Describe alternatives you've considered I have not considered any alternatives ;)
Additional context See how Google does it:
@zachleat if you like the idea, I'll be happy to contribute :)
Yes, this is very much needed! Moving this to 11ty-website repo.
Great. I already started to code. Do you think the way the buttons look is fine or do you prefer something in different style?
Looks great!
@zachleat I'm having trouble with choosing the best element to focus on while clicking "skip to main content". Initially, I thought it would be a good idea to focus on whole content section. However, if I wrap content within some div
which has tabindex="0"
then if someone clicks anywhere within text's body, whole section will focus. It's not natural I'd say - outline around text looks weird.

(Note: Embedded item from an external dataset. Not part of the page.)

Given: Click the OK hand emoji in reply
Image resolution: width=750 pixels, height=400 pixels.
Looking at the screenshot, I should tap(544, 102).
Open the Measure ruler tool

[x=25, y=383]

I realized that each page has title that I can set focus on. But I cannot find where markup for this title (highlighted element) is made? I would like to add tabindex="0"
to every heading so I can set focus on it.
So you shouldn't need to set tabindex=0 for skip links, instead the recommendation is to set tabindex=-1. This still allows the focus to be moved without causing the problem you discovered. An even better solution is to set and remove the tabindex as the links are interacted with. Here's a solid article that talks about how skiplinks are often broken: https://axesslab.com/skip-links/
The last solution seems to be the most recommended one. Though it does require some JS to get it fully working.
Here's the approach that I'd recommend:
- add an id="main-content" and tabindex=-1 to main.
- remove the tabindex after the document loads. This lets the skip link work with JS disabled, but isn't a perfect experience.
document.onload = () => { const main = document.getElementById('main-content') main.removeAttribute('tabindex'); }
- Define a function to handle link changes. The example in the above article binds to the window and then performs an action on blur + focus. So in vanilla JS, that would look something like this:
function focusOnElement(el) { // set a tabindex = -1 so element can be focused element.setAttribute(tabindex, -1) element.addEventListener('blur', () => {element.removeAttribute('tabindex')}, {once: true}) element.addEventListener('focusout', () => {element.removeAttribute('tabindex'), {once: true} } //setEventListener to remove tabindex after focusout element.focus() } window.onhashchange = () => { const targetElement = document.getElementById(window.location.hash.replace(/#/, '')) // removes the hash from the id if(targetElement) { focusOnElement(targetElement) } }
So based on some more recent testing. The iOS bug referenced in the article above is no longer valid. But, in the name of progressive enhancement (older iPhones, and anyone using older versions of Chrome or Internet Explorer), I'd still recommend a similar approach to above.
This means that while you still need an id on main, you no longer need the tabindex=-1 initially. This also means you can skip step 2 entirely. There's an added bonus that this will improve the experience for mouse users who may have JS disabled while visiting the docs.